WHAT TO PRODUCE —
Please copy out each line below that contains the string "page".

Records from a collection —
## START
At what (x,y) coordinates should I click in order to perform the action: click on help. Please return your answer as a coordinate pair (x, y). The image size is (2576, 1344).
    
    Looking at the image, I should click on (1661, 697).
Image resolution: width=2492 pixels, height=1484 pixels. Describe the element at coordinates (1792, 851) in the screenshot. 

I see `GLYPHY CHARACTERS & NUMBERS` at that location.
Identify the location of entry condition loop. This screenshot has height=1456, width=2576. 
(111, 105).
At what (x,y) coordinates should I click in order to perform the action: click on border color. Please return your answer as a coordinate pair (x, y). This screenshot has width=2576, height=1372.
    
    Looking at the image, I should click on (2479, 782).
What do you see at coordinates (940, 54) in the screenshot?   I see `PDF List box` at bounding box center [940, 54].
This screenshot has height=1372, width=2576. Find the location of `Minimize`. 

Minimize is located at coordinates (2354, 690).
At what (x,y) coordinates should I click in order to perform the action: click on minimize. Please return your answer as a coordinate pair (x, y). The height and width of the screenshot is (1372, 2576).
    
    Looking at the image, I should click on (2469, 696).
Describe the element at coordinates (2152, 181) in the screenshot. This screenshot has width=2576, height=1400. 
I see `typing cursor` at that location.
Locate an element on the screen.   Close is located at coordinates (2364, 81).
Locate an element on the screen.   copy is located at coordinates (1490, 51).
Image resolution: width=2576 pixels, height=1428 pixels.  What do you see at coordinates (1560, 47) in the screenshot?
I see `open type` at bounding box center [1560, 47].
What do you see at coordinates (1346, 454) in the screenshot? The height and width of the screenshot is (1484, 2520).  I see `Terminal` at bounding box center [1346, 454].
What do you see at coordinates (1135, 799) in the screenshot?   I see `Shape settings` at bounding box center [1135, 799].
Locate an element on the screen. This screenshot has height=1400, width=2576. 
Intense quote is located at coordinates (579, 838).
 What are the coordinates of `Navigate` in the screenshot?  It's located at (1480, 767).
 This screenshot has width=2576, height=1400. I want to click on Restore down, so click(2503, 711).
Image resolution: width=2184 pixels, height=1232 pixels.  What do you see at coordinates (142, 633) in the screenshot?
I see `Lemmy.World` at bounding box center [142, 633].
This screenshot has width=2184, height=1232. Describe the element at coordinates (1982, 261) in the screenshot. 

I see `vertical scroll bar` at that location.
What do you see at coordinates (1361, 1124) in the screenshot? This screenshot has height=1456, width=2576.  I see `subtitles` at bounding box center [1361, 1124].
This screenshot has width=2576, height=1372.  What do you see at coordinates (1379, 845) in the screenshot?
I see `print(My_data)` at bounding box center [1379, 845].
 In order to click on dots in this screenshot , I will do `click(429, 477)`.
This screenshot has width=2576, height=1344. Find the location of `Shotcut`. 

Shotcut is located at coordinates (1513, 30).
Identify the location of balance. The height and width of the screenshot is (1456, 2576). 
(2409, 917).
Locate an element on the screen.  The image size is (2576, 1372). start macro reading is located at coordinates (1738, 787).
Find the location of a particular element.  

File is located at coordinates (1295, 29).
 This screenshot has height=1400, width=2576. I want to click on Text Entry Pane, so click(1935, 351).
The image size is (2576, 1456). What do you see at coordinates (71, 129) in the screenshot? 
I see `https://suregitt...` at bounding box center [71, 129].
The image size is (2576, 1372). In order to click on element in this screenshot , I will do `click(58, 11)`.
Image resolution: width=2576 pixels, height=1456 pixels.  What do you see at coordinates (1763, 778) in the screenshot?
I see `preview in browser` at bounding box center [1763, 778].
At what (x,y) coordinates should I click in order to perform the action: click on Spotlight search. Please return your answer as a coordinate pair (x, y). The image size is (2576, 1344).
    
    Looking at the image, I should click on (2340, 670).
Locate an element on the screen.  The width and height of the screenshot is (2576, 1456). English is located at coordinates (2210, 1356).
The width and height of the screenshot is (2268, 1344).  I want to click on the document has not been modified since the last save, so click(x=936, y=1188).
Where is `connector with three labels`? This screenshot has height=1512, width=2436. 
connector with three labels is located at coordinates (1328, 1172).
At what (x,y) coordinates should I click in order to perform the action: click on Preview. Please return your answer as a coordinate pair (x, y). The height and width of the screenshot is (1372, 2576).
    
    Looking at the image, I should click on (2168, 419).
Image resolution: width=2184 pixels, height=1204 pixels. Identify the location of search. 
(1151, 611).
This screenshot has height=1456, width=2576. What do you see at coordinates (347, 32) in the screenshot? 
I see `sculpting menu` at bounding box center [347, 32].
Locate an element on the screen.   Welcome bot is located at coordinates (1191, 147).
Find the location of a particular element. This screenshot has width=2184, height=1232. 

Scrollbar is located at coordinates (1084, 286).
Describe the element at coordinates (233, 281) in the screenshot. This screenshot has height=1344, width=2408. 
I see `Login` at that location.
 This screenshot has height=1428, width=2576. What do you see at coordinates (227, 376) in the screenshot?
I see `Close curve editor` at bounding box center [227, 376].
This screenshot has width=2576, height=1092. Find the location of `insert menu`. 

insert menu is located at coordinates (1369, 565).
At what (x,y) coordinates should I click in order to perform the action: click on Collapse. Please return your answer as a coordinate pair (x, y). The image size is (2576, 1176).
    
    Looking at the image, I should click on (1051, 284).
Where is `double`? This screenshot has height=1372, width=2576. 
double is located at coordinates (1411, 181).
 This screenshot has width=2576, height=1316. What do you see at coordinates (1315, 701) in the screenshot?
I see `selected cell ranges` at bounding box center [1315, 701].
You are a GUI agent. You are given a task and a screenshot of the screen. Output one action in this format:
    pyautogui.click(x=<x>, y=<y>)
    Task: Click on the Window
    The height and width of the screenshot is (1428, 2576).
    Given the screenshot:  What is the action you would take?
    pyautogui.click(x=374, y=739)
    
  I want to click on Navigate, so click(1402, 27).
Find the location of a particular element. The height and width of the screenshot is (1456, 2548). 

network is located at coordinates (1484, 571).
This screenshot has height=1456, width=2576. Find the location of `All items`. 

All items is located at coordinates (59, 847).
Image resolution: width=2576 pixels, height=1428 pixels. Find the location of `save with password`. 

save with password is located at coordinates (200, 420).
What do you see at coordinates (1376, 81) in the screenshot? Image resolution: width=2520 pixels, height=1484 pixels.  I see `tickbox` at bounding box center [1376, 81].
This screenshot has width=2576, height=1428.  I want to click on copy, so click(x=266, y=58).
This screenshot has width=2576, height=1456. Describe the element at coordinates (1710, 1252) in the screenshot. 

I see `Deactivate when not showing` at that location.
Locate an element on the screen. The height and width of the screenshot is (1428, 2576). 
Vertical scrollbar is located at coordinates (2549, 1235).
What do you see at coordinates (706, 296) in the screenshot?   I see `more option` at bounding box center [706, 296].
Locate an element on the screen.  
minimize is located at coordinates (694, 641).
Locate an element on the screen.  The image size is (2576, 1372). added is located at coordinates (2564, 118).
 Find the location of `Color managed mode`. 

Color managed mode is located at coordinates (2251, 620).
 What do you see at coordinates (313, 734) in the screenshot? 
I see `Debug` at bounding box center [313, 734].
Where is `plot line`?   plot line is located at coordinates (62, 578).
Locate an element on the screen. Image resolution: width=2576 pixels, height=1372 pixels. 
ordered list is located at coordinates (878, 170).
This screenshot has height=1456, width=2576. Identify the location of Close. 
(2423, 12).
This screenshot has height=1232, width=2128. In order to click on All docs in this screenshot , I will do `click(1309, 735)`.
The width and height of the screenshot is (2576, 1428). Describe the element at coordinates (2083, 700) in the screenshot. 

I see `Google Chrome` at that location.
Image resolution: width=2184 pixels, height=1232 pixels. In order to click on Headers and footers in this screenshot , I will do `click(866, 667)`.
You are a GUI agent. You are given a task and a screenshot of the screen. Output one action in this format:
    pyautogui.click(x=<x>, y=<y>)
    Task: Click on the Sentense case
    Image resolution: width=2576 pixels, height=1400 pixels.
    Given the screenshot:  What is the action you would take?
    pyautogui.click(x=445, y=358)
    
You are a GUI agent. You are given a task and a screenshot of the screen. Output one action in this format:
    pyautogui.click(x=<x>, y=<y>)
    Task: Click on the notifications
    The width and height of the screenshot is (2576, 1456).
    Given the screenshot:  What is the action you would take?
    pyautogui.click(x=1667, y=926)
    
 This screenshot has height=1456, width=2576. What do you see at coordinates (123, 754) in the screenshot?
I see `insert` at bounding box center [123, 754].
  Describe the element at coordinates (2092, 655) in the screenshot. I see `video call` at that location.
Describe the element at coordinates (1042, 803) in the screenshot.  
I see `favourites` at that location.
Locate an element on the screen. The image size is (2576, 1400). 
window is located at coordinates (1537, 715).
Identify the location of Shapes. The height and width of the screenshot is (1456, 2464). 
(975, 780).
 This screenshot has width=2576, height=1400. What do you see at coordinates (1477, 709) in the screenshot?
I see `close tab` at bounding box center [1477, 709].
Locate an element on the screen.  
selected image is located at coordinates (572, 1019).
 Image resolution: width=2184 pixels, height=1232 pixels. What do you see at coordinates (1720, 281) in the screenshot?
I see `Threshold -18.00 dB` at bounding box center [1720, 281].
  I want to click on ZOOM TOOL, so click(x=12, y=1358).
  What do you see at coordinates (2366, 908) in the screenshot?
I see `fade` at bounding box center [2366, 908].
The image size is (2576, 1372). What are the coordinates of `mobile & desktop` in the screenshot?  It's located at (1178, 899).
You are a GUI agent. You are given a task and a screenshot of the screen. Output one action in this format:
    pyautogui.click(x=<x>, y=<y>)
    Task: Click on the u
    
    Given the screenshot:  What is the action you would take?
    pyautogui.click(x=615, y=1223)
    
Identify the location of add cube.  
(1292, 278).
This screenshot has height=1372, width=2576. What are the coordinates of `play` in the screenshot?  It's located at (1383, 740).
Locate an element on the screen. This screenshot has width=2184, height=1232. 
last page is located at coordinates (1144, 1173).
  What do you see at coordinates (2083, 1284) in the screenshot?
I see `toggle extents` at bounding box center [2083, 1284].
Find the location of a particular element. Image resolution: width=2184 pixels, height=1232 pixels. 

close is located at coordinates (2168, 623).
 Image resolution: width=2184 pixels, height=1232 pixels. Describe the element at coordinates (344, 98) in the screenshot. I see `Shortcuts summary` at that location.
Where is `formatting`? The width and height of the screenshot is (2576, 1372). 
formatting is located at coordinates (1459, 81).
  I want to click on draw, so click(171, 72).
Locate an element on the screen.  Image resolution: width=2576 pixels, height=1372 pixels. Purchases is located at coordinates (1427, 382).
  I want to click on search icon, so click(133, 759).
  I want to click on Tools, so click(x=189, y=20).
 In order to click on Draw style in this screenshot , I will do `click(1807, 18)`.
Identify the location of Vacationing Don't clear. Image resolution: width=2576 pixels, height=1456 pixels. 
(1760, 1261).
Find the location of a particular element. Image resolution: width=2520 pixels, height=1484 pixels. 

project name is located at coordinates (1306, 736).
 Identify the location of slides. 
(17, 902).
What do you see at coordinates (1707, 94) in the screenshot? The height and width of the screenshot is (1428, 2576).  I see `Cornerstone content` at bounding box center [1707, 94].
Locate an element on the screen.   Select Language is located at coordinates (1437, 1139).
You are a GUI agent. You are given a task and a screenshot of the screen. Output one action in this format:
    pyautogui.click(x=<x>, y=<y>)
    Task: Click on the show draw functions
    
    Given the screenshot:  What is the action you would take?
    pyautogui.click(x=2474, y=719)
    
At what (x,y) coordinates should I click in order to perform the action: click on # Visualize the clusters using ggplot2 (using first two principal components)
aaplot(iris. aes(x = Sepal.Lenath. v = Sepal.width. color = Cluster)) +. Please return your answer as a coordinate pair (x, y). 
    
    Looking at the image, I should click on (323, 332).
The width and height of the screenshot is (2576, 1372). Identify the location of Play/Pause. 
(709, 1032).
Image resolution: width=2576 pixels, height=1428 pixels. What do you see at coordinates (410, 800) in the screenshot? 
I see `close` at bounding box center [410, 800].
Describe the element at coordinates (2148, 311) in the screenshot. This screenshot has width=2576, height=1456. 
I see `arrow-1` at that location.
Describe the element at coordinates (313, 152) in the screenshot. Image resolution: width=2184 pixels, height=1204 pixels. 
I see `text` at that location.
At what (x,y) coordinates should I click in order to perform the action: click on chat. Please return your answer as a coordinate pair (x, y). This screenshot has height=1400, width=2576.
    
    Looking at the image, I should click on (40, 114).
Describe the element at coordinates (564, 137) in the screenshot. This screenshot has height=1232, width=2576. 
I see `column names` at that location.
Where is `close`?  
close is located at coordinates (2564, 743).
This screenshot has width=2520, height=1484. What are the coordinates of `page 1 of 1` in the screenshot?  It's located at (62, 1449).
## END
FULL SOLUTION —
last page is located at coordinates (1144, 1173).
This screenshot has width=2520, height=1484. What are the coordinates of `page 1 of 1` in the screenshot?  It's located at (62, 1449).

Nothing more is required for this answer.